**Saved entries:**
+ + + +

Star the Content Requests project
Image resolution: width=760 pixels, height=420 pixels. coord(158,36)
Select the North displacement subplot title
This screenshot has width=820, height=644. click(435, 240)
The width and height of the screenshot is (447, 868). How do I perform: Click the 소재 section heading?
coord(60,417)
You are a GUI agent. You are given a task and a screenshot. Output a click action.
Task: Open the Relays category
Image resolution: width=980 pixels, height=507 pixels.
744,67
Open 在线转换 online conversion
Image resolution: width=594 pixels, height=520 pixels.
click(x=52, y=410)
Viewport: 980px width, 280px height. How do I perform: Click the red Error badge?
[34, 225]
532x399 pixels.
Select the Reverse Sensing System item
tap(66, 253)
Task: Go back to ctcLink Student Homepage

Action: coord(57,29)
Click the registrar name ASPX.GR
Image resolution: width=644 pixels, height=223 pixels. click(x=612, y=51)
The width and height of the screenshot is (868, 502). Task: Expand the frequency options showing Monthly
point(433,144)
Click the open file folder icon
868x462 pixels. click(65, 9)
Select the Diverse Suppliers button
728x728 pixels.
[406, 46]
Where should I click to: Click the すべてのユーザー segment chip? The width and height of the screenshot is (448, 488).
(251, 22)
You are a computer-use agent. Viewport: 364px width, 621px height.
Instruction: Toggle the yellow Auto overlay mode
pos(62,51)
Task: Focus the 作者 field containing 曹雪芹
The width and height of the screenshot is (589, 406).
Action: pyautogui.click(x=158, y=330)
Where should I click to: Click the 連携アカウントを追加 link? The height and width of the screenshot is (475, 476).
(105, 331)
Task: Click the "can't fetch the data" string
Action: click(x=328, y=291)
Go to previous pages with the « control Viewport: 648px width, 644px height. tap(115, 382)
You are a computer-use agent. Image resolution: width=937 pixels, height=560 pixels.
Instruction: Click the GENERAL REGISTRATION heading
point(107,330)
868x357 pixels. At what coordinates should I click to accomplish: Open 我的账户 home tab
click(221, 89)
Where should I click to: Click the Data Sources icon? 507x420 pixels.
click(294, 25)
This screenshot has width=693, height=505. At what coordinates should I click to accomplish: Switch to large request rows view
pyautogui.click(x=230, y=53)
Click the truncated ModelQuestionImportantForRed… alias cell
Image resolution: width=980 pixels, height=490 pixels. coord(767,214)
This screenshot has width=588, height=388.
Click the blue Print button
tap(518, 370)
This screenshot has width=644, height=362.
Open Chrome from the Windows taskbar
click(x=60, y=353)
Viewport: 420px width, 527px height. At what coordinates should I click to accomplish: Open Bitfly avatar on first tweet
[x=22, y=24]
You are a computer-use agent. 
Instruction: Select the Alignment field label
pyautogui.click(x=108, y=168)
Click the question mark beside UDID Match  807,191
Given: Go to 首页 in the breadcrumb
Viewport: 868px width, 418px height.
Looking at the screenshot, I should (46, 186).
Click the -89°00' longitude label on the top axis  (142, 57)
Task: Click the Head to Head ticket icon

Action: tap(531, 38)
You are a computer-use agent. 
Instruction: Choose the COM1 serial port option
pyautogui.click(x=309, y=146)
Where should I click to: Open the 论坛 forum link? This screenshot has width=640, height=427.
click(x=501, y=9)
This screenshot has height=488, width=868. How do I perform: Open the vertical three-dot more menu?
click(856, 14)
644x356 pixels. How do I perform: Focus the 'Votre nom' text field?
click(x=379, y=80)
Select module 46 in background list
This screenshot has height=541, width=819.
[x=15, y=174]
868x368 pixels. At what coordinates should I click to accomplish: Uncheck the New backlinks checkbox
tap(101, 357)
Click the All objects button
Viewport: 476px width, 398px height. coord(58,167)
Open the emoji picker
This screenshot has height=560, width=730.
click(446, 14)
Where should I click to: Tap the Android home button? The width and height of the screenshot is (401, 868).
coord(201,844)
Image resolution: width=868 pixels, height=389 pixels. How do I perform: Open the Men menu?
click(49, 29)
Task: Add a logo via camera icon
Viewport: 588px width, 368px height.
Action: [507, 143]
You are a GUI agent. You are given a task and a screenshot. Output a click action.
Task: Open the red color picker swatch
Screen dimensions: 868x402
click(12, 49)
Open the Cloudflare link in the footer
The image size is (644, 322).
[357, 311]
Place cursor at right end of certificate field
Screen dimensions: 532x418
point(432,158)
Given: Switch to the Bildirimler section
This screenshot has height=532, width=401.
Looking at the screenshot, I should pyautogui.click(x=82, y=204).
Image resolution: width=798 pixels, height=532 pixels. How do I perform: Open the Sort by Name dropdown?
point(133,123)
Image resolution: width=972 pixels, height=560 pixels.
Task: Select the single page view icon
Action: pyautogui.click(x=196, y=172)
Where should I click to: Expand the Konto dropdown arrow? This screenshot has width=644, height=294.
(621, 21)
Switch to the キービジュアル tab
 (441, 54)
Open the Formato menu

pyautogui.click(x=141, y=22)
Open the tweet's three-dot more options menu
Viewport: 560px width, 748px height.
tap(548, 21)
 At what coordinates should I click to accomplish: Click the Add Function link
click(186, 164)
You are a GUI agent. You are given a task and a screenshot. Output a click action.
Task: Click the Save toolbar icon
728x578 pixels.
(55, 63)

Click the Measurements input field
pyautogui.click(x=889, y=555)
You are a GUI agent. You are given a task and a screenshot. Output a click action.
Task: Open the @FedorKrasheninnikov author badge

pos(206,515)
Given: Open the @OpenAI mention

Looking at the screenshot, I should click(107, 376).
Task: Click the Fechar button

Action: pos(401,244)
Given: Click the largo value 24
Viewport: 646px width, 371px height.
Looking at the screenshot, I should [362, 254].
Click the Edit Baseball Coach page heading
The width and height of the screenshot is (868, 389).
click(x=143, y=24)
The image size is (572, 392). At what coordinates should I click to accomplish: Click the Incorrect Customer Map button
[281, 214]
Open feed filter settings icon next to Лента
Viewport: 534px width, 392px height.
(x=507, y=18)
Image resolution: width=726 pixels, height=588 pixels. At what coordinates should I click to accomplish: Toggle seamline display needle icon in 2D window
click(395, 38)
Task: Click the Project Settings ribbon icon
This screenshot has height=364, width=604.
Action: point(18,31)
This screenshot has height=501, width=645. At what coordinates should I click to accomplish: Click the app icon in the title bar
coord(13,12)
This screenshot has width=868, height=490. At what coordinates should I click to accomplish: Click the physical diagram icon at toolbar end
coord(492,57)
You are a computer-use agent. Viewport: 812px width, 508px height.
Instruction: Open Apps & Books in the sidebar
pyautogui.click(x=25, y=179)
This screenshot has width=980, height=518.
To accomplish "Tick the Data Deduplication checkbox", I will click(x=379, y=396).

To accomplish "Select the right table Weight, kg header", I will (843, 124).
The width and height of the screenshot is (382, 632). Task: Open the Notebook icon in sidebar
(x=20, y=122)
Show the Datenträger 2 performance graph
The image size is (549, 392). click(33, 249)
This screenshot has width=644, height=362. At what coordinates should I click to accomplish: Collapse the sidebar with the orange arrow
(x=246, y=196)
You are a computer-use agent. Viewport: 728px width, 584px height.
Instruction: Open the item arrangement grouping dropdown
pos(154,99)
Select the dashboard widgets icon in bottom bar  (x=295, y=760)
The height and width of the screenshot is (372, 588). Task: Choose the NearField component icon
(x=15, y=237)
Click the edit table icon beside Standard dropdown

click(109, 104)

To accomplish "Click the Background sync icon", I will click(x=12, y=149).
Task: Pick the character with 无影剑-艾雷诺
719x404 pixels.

+ + + +

**TASK REQUIREMENTS:** Copy out, in full, each line above that has the word "computer" in it.

**SOLVED EXERCISE:**
You are a computer-use agent. Viewport: 364px width, 621px height.
You are a computer-use agent. Image resolution: width=937 pixels, height=560 pixels.
You are a computer-use agent. 
You are a computer-use agent. 
You are a computer-use agent. Viewport: 812px width, 508px height.
You are a computer-use agent. Viewport: 728px width, 584px height.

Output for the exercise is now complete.